-- Material for this task follows --

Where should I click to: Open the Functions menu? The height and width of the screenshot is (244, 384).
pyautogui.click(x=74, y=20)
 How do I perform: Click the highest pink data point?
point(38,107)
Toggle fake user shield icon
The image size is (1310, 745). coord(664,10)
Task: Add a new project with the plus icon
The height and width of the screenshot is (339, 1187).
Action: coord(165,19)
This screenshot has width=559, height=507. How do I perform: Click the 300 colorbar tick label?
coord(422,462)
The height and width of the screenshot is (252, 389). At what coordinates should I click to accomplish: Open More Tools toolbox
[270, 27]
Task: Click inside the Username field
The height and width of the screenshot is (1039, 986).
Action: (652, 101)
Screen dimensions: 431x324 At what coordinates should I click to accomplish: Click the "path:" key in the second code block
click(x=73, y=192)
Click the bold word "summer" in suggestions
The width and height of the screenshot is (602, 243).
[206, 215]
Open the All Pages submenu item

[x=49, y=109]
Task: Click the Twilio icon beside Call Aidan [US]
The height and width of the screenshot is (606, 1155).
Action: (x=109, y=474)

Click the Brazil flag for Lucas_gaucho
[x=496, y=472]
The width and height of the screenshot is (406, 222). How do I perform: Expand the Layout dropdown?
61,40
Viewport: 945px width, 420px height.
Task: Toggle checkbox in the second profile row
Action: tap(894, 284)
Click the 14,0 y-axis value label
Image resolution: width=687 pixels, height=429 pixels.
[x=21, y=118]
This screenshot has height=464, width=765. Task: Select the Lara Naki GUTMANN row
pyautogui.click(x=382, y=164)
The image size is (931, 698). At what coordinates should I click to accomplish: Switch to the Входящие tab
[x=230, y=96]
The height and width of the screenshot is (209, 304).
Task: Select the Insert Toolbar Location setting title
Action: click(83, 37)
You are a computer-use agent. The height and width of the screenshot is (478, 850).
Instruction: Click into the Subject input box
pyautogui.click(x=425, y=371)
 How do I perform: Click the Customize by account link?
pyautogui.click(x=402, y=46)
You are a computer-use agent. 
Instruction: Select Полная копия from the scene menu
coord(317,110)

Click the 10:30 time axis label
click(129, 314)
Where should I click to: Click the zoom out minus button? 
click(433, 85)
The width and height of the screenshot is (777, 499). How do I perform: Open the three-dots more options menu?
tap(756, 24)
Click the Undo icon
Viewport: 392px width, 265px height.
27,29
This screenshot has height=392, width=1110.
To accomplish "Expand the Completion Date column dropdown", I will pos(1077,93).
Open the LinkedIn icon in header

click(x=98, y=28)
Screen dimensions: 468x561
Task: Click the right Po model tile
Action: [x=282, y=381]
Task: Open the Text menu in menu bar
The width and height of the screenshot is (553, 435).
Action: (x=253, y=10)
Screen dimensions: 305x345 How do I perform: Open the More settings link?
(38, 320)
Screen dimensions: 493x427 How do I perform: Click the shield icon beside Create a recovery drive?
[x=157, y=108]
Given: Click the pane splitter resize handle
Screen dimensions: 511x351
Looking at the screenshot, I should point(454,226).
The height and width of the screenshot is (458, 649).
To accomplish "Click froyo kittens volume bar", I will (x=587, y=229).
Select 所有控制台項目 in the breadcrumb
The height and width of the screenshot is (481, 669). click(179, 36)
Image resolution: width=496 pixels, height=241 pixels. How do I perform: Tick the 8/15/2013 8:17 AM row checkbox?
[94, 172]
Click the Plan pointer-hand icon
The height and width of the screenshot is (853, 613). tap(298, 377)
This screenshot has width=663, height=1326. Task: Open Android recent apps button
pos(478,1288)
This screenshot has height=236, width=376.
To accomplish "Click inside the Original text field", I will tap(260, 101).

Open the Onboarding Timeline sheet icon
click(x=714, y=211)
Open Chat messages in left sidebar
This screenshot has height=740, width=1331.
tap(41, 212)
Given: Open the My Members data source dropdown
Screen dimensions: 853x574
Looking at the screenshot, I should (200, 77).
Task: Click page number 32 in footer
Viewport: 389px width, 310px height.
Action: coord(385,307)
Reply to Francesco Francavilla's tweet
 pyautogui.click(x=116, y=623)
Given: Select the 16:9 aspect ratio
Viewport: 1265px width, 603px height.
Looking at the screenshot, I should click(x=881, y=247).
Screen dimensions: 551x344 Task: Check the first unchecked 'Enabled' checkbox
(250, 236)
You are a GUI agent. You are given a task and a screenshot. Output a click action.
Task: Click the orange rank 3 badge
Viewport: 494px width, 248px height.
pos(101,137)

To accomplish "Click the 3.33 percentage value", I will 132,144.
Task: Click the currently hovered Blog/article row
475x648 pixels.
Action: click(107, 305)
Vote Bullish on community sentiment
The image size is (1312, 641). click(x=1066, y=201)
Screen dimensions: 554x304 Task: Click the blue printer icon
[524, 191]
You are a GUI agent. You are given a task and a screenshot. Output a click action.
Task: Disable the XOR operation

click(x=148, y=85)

-- Material for this task concluded --

[Task details] Return the records exactly, character for character.

[Exercise result]
Where should I click to: Open the Functions menu? The height and width of the screenshot is (244, 384).
pyautogui.click(x=74, y=20)
 How do I perform: Click the highest pink data point?
point(38,107)
Toggle fake user shield icon
The image size is (1310, 745). coord(664,10)
Task: Add a new project with the plus icon
The height and width of the screenshot is (339, 1187).
Action: coord(165,19)
This screenshot has width=559, height=507. How do I perform: Click the 300 colorbar tick label?
coord(422,462)
The height and width of the screenshot is (252, 389). At what coordinates should I click to accomplish: Open More Tools toolbox
[270, 27]
Task: Click inside the Username field
The height and width of the screenshot is (1039, 986).
Action: (652, 101)
Screen dimensions: 431x324 At what coordinates should I click to accomplish: Click the "path:" key in the second code block
click(x=73, y=192)
Click the bold word "summer" in suggestions
The width and height of the screenshot is (602, 243).
[206, 215]
Open the All Pages submenu item

[x=49, y=109]
Task: Click the Twilio icon beside Call Aidan [US]
The height and width of the screenshot is (606, 1155).
Action: (x=109, y=474)

Click the Brazil flag for Lucas_gaucho
[x=496, y=472]
The width and height of the screenshot is (406, 222). How do I perform: Expand the Layout dropdown?
61,40
Viewport: 945px width, 420px height.
Task: Toggle checkbox in the second profile row
Action: tap(894, 284)
Click the 14,0 y-axis value label
Image resolution: width=687 pixels, height=429 pixels.
[x=21, y=118]
This screenshot has height=464, width=765. Task: Select the Lara Naki GUTMANN row
pyautogui.click(x=382, y=164)
The image size is (931, 698). At what coordinates should I click to accomplish: Switch to the Входящие tab
[x=230, y=96]
The height and width of the screenshot is (209, 304).
Task: Select the Insert Toolbar Location setting title
Action: click(83, 37)
You are a computer-use agent. The height and width of the screenshot is (478, 850).
Instruction: Click into the Subject input box
pyautogui.click(x=425, y=371)
 How do I perform: Click the Customize by account link?
pyautogui.click(x=402, y=46)
You are a computer-use agent. 
Instruction: Select Полная копия from the scene menu
coord(317,110)

Click the 10:30 time axis label
click(129, 314)
Where should I click to: Click the zoom out minus button? 
click(433, 85)
The width and height of the screenshot is (777, 499). How do I perform: Open the three-dots more options menu?
tap(756, 24)
Click the Undo icon
Viewport: 392px width, 265px height.
27,29
This screenshot has height=392, width=1110.
To accomplish "Expand the Completion Date column dropdown", I will pos(1077,93).
Open the LinkedIn icon in header

click(x=98, y=28)
Screen dimensions: 468x561
Task: Click the right Po model tile
Action: [x=282, y=381]
Task: Open the Text menu in menu bar
The width and height of the screenshot is (553, 435).
Action: (x=253, y=10)
Screen dimensions: 305x345 How do I perform: Open the More settings link?
(38, 320)
Screen dimensions: 493x427 How do I perform: Click the shield icon beside Create a recovery drive?
[x=157, y=108]
Given: Click the pane splitter resize handle
Screen dimensions: 511x351
Looking at the screenshot, I should point(454,226).
The height and width of the screenshot is (458, 649).
To accomplish "Click froyo kittens volume bar", I will (x=587, y=229).
Select 所有控制台項目 in the breadcrumb
The height and width of the screenshot is (481, 669). click(179, 36)
Image resolution: width=496 pixels, height=241 pixels. How do I perform: Tick the 8/15/2013 8:17 AM row checkbox?
[94, 172]
Click the Plan pointer-hand icon
The height and width of the screenshot is (853, 613). tap(298, 377)
This screenshot has width=663, height=1326. Task: Open Android recent apps button
pos(478,1288)
This screenshot has height=236, width=376.
To accomplish "Click inside the Original text field", I will tap(260, 101).

Open the Onboarding Timeline sheet icon
click(x=714, y=211)
Open Chat messages in left sidebar
This screenshot has height=740, width=1331.
tap(41, 212)
Given: Open the My Members data source dropdown
Screen dimensions: 853x574
Looking at the screenshot, I should (200, 77).
Task: Click page number 32 in footer
Viewport: 389px width, 310px height.
Action: coord(385,307)
Reply to Francesco Francavilla's tweet
 pyautogui.click(x=116, y=623)
Given: Select the 16:9 aspect ratio
Viewport: 1265px width, 603px height.
Looking at the screenshot, I should click(x=881, y=247).
Screen dimensions: 551x344 Task: Check the first unchecked 'Enabled' checkbox
(250, 236)
You are a GUI agent. You are given a task and a screenshot. Output a click action.
Task: Click the orange rank 3 badge
Viewport: 494px width, 248px height.
pos(101,137)

To accomplish "Click the 3.33 percentage value", I will 132,144.
Task: Click the currently hovered Blog/article row
475x648 pixels.
Action: click(107, 305)
Vote Bullish on community sentiment
The image size is (1312, 641). click(x=1066, y=201)
Screen dimensions: 554x304 Task: Click the blue printer icon
[524, 191]
You are a GUI agent. You are given a task and a screenshot. Output a click action.
Task: Disable the XOR operation

click(x=148, y=85)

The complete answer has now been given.